The 55th Filmfare Awards were held on 27 February 2010 at the Yash Raj Studios in Mumbai, India. The awards given for 30 categories, out of which there were 3 special awards, 3 critics awards and 24 main awards for Hindi films released in 2009. There were 60 nominations for the top 10 categories, which were based on votes via web and newspaper forms. The award ceremony was hosted by Shahrukh Khan and Saif Ali Khan.

Love Aaj Kal led the ceremony with 12 nominations, followed by 3 Idiots with 11 nominations and Kaminey with 10 nominations.

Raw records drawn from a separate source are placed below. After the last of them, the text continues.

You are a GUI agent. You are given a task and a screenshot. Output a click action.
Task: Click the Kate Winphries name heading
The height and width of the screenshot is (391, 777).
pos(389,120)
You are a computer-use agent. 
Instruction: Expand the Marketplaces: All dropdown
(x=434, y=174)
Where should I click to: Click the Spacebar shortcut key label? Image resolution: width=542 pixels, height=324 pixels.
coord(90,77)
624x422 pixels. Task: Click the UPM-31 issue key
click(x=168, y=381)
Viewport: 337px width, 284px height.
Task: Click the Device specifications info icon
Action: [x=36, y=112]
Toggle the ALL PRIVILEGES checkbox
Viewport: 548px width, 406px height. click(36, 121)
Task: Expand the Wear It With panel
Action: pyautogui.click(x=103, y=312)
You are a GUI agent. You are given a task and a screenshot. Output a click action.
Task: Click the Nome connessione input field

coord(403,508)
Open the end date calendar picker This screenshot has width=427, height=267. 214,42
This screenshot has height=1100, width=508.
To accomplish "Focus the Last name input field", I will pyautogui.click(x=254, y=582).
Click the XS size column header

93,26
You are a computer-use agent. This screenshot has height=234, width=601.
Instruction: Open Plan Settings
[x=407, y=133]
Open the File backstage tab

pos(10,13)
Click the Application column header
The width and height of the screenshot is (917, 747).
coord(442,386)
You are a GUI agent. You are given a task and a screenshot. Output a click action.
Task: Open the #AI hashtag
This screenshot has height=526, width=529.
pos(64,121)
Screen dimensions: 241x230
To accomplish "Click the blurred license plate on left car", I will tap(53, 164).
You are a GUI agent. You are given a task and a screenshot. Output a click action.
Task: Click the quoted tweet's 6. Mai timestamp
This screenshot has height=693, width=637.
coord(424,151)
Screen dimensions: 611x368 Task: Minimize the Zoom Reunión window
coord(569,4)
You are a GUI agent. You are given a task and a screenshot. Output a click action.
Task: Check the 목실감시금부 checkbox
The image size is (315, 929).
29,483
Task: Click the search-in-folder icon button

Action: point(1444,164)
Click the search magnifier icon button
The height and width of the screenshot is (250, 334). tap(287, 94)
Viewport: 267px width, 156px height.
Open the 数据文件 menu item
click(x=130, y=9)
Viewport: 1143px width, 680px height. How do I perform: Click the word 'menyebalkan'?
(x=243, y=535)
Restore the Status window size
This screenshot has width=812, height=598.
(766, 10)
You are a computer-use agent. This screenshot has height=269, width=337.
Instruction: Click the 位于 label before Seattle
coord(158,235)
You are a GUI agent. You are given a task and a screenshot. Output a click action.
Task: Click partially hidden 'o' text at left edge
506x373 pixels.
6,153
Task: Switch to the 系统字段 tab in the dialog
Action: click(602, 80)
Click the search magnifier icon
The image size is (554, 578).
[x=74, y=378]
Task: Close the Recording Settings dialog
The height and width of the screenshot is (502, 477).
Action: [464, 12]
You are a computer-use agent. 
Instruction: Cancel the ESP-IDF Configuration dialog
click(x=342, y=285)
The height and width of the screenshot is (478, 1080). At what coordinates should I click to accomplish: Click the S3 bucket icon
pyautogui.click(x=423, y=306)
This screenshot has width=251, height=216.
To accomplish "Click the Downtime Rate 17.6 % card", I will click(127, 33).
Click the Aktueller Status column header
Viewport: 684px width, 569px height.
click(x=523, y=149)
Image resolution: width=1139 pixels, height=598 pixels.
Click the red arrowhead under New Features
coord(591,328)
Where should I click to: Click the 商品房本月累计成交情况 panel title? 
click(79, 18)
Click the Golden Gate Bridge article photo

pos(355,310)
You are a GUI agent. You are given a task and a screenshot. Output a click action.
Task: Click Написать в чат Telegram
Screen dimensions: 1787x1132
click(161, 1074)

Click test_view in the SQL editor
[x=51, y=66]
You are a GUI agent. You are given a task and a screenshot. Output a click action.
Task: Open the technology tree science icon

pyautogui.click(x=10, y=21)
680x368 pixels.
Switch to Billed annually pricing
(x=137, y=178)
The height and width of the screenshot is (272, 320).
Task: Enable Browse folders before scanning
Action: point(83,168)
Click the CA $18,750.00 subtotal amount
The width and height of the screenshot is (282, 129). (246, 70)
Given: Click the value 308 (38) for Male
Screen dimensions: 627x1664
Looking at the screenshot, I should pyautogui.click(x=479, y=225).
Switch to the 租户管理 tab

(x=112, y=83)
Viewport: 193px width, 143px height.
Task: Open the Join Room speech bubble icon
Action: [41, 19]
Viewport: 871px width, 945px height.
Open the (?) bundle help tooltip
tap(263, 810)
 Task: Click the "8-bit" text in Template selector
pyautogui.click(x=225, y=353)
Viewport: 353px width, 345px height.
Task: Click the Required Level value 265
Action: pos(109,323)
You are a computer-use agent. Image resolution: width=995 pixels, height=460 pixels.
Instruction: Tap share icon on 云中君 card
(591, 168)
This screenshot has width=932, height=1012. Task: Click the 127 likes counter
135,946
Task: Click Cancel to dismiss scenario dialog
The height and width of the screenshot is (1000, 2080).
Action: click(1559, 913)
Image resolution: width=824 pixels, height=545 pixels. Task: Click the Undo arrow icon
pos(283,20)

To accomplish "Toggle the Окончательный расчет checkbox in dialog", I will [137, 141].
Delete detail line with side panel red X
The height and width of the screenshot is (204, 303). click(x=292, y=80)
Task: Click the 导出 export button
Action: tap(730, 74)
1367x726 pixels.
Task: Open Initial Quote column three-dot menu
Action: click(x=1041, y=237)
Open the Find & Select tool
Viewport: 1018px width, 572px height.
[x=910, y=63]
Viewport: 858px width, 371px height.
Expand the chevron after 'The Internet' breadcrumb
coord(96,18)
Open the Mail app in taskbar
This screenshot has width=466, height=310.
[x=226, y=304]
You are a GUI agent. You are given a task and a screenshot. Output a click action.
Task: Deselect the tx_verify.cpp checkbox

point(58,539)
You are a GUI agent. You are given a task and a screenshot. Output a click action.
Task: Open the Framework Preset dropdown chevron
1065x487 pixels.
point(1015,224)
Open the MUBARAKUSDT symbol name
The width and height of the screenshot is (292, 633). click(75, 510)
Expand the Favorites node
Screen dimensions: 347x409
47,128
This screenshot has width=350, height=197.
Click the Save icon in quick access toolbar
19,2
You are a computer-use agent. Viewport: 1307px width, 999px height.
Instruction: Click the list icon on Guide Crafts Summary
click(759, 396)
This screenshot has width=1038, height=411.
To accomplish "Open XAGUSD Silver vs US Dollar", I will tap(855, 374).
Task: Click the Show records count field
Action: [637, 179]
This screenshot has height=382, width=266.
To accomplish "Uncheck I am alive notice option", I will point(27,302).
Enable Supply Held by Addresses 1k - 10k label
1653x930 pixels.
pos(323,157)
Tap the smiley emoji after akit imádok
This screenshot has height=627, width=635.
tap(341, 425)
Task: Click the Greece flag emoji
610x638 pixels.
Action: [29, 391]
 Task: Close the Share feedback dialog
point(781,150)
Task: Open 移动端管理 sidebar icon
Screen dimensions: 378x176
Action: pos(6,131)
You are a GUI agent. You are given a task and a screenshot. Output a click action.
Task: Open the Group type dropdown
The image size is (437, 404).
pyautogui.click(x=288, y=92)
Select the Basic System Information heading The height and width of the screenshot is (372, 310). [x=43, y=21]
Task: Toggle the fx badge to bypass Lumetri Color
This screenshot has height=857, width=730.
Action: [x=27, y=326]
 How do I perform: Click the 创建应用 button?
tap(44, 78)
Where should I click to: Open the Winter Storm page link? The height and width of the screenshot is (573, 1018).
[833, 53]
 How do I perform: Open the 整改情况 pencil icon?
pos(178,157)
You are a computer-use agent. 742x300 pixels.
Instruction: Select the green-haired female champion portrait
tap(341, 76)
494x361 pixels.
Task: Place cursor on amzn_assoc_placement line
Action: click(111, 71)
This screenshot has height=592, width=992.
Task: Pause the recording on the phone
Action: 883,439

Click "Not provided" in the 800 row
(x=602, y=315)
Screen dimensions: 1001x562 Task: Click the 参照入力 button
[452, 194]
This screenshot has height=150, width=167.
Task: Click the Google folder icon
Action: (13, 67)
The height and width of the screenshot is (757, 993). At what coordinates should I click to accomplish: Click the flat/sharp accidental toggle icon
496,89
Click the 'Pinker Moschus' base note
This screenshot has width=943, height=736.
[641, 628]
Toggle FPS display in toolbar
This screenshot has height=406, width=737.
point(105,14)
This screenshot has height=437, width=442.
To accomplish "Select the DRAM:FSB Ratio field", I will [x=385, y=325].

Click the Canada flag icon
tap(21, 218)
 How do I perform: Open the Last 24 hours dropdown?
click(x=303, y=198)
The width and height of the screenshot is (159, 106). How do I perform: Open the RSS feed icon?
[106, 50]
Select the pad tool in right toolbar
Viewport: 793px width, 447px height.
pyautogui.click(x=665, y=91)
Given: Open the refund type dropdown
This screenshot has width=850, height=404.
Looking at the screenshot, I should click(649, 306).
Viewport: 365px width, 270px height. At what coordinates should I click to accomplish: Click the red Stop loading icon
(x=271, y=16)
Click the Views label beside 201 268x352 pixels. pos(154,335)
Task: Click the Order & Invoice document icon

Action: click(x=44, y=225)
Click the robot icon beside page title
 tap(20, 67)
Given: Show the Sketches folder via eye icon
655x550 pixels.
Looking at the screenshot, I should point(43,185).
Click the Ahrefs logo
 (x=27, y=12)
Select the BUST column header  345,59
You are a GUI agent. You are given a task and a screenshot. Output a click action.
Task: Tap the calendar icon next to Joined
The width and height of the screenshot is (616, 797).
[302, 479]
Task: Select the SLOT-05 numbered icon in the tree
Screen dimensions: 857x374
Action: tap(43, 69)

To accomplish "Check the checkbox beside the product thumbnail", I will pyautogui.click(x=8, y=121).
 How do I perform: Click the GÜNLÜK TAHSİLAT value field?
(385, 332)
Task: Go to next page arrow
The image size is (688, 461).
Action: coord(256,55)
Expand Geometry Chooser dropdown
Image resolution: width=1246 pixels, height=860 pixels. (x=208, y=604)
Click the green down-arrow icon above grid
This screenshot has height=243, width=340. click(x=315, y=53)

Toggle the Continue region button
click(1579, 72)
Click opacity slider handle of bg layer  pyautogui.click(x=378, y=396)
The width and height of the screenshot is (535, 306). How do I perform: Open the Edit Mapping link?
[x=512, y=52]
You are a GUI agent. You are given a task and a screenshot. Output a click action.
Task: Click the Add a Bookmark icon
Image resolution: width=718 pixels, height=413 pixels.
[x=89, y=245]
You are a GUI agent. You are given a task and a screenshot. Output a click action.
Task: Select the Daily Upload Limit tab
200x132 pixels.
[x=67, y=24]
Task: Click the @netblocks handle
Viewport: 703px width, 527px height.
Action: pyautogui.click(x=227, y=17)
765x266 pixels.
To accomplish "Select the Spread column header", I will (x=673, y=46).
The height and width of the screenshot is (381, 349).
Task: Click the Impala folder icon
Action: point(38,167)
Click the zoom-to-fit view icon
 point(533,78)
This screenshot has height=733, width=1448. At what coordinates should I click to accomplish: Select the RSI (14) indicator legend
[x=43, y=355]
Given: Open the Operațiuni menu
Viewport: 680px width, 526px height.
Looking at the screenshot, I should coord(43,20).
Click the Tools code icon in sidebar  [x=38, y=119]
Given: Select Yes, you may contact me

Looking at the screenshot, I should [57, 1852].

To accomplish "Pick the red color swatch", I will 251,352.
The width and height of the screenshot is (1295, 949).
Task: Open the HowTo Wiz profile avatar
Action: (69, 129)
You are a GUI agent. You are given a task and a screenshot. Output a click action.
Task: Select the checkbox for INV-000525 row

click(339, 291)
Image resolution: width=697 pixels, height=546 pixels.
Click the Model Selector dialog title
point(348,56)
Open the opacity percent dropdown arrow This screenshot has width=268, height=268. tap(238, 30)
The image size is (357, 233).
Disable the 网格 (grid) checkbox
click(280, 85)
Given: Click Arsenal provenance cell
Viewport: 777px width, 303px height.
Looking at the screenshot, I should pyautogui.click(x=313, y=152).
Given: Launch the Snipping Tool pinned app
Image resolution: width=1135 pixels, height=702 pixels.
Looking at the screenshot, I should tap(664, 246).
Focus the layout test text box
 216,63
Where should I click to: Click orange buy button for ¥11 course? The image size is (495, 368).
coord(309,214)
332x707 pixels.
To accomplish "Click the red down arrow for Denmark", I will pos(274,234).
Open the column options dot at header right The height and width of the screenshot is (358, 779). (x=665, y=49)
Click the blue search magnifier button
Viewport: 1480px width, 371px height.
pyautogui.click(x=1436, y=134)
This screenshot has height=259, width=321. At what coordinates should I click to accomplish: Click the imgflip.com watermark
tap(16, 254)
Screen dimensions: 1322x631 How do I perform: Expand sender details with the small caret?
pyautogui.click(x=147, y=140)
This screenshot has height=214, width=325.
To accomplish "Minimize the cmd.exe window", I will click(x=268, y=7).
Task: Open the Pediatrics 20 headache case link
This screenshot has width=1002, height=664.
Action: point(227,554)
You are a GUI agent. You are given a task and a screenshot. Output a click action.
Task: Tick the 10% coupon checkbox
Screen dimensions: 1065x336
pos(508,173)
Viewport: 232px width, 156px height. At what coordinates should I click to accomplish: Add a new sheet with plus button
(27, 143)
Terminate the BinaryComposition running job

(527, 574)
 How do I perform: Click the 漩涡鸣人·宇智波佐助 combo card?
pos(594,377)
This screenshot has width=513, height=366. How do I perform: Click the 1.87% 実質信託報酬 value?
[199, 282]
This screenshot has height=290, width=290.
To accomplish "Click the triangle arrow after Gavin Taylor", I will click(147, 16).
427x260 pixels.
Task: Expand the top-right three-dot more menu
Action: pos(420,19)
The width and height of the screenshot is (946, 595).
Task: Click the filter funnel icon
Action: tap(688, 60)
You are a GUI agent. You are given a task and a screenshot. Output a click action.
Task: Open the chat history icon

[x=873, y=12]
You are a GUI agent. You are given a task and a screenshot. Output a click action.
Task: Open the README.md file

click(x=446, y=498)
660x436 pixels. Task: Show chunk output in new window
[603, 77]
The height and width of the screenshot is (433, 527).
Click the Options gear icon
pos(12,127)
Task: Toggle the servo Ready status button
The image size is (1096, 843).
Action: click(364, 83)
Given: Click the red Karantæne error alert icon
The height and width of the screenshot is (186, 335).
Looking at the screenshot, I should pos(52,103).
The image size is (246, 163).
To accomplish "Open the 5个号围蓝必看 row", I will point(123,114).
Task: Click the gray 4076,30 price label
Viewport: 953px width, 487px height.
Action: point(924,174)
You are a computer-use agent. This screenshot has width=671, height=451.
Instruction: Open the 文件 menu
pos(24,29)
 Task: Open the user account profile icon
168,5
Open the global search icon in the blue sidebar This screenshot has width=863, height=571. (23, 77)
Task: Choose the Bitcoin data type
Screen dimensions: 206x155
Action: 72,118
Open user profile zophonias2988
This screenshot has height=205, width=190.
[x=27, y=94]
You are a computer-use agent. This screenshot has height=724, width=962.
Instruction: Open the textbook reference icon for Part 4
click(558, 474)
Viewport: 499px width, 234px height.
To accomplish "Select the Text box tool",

3 Idiots and Dev.D won 6 awards each, thus becoming the most-awarded films at the ceremony, with the former winning  Best Film, Best Director (for Rajkumar Hirani) and Best Supporting Actor (for Boman Irani), and the latter winning Best Actress (Critics) (for Mahie Gill) and Best Supporting Actress (for Kalki Koechlin).

Paa fetched Amitabh Bachchan his 5th Best Actor award, and Vidya Balan her first ever Best Actress award, for their performance as the son-mother duo of Auro and Vidya.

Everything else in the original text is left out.